(Stored entries)
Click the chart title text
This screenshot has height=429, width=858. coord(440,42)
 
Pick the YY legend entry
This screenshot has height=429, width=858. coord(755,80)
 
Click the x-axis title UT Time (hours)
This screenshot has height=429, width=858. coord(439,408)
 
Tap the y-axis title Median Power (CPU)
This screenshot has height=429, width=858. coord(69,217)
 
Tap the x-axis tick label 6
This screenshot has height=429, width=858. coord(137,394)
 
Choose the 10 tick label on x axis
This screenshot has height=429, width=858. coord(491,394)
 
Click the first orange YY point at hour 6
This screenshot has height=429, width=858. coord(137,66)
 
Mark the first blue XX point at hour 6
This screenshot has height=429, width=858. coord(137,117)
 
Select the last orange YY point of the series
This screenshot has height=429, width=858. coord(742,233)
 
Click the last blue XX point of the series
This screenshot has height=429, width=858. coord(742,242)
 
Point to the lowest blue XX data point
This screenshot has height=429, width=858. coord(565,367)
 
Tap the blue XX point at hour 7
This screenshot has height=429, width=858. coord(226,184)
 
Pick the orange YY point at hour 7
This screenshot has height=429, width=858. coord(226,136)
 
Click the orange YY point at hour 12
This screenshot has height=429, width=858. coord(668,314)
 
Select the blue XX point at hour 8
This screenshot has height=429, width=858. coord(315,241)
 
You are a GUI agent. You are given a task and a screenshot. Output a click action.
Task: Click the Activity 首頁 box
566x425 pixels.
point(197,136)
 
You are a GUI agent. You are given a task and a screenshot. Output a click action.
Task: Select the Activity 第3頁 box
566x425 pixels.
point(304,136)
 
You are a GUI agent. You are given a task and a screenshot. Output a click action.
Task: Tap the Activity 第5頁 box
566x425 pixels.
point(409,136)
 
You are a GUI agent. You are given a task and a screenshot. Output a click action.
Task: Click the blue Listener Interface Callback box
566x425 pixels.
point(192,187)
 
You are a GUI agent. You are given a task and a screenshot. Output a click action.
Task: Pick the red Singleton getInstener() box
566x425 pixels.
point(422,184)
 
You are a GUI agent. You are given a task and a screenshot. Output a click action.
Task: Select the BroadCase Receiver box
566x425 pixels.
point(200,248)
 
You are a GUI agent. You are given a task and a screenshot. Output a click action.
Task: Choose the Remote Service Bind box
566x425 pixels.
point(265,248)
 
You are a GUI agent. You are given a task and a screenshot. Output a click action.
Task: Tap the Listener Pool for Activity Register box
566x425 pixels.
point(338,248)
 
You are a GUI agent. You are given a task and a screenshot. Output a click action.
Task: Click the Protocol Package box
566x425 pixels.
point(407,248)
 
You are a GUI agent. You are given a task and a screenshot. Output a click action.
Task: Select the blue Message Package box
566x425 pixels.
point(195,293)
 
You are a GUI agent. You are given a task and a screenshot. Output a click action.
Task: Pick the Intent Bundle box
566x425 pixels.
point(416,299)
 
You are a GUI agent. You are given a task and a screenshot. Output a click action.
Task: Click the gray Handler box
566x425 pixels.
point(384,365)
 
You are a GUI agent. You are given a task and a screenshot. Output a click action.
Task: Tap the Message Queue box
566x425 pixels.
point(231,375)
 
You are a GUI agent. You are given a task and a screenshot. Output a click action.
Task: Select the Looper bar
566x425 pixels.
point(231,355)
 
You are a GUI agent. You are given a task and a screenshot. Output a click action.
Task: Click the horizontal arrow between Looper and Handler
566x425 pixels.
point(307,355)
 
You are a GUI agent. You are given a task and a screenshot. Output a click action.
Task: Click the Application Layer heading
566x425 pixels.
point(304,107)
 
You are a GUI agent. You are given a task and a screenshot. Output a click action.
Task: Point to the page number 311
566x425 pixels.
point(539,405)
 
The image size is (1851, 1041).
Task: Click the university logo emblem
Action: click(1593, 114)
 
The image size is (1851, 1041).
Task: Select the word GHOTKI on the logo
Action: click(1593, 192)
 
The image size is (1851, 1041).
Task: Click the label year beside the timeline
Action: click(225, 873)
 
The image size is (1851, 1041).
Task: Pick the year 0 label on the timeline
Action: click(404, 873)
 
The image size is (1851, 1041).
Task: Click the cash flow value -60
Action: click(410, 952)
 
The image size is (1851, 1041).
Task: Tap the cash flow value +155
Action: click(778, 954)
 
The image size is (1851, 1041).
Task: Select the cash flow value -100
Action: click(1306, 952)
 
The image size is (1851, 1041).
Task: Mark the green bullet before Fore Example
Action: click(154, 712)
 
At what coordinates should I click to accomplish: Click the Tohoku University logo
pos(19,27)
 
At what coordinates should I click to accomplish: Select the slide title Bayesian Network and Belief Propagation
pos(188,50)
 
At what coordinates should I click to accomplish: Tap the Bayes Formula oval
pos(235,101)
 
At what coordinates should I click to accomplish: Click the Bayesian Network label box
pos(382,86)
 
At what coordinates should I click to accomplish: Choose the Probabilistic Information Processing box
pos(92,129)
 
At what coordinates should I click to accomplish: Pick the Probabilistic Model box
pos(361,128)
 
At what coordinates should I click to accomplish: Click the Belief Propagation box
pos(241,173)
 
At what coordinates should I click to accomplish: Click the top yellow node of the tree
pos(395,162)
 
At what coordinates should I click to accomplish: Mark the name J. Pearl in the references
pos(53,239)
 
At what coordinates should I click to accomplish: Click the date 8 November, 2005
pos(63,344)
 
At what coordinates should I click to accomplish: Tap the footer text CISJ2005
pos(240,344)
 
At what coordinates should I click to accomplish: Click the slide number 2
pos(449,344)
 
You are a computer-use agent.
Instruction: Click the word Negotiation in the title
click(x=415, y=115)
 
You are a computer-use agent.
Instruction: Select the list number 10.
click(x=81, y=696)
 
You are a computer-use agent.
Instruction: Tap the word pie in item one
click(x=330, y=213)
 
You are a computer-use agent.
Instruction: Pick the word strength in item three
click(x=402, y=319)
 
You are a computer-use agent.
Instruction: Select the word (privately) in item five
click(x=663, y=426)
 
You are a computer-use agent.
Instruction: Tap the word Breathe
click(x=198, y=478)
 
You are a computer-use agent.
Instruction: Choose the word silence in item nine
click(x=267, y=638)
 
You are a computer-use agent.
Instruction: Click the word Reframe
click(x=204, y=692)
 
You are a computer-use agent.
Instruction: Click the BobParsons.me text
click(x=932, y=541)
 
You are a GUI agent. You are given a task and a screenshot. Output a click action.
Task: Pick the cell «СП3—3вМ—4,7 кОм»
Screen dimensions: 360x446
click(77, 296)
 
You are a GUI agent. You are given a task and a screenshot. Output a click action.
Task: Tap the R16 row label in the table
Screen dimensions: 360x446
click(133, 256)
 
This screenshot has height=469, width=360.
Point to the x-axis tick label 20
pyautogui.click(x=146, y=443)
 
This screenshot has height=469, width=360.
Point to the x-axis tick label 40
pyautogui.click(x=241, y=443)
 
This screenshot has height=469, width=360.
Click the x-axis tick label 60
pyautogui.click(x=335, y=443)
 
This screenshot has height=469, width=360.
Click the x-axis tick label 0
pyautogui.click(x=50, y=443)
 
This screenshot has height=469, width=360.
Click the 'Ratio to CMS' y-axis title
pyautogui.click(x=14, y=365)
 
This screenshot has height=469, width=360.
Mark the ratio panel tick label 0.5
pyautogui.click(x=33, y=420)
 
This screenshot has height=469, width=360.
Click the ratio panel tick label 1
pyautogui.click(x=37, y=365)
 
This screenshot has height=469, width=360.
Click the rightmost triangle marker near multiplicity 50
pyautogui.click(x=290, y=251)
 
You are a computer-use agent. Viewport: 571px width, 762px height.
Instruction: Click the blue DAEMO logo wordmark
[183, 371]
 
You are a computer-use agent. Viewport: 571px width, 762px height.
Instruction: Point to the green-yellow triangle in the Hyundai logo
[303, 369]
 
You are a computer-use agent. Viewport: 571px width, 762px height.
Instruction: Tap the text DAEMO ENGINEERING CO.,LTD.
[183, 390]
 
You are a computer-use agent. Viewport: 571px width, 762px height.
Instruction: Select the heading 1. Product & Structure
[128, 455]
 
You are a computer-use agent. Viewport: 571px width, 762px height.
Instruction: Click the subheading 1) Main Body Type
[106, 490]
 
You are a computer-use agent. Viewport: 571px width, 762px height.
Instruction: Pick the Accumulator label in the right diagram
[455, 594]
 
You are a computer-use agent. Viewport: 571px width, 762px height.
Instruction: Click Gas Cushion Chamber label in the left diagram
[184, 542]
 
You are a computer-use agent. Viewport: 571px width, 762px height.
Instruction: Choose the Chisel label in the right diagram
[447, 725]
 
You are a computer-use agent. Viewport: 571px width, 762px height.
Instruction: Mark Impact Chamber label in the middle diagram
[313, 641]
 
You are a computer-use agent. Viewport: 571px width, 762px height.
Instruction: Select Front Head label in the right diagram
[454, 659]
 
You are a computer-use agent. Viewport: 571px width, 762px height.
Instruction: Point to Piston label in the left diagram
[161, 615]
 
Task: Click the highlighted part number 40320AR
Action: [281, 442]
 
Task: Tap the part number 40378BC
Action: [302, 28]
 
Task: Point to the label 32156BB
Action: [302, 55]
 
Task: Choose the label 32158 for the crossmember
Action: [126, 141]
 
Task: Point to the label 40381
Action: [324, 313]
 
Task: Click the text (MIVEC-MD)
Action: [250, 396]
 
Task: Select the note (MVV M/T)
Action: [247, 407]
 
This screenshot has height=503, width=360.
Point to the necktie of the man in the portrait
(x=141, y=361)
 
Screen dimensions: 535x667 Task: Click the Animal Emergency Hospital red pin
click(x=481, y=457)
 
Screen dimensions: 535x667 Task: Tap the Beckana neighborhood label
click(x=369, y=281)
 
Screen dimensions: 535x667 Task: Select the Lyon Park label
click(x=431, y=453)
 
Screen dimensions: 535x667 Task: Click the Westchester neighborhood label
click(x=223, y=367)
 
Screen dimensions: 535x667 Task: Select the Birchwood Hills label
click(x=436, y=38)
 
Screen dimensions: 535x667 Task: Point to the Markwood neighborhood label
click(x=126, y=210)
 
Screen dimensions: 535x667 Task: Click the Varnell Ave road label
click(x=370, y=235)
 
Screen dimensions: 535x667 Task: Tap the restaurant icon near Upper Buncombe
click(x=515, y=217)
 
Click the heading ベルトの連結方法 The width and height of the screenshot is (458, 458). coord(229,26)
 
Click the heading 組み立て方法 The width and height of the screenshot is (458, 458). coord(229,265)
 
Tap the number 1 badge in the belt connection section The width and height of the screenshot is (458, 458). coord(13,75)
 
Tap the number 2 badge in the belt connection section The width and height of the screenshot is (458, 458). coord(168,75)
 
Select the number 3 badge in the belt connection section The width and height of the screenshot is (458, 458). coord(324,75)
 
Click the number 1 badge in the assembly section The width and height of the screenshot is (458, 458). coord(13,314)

Written exercise:
Please gather every line of the records above that contains the string "triangle", matching case.

Task output:
Click the rightmost triangle marker near multiplicity 50
Instruction: Point to the green-yellow triangle in the Hyundai logo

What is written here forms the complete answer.